Task goal → The whole listing below needs to be retyped without a single change.

Task data →
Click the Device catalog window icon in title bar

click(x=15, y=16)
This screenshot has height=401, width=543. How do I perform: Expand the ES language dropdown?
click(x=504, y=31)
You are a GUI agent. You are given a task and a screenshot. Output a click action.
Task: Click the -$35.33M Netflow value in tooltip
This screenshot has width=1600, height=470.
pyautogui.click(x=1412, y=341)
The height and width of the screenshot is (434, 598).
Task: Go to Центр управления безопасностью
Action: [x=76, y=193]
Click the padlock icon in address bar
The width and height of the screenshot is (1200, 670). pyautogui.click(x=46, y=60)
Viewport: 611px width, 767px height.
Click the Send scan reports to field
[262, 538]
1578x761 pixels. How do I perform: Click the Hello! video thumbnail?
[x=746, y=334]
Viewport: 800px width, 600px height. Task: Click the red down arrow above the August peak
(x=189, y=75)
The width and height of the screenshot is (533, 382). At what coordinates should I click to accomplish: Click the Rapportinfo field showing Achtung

Reply to the task →
Click the Device catalog window icon in title bar

click(x=15, y=16)
This screenshot has height=401, width=543. How do I perform: Expand the ES language dropdown?
click(x=504, y=31)
You are a GUI agent. You are given a task and a screenshot. Output a click action.
Task: Click the -$35.33M Netflow value in tooltip
This screenshot has width=1600, height=470.
pyautogui.click(x=1412, y=341)
The height and width of the screenshot is (434, 598).
Task: Go to Центр управления безопасностью
Action: [x=76, y=193]
Click the padlock icon in address bar
The width and height of the screenshot is (1200, 670). pyautogui.click(x=46, y=60)
Viewport: 611px width, 767px height.
Click the Send scan reports to field
[262, 538]
1578x761 pixels. How do I perform: Click the Hello! video thumbnail?
[x=746, y=334]
Viewport: 800px width, 600px height. Task: Click the red down arrow above the August peak
(x=189, y=75)
The width and height of the screenshot is (533, 382). At what coordinates should I click to accomplish: Click the Rapportinfo field showing Achtung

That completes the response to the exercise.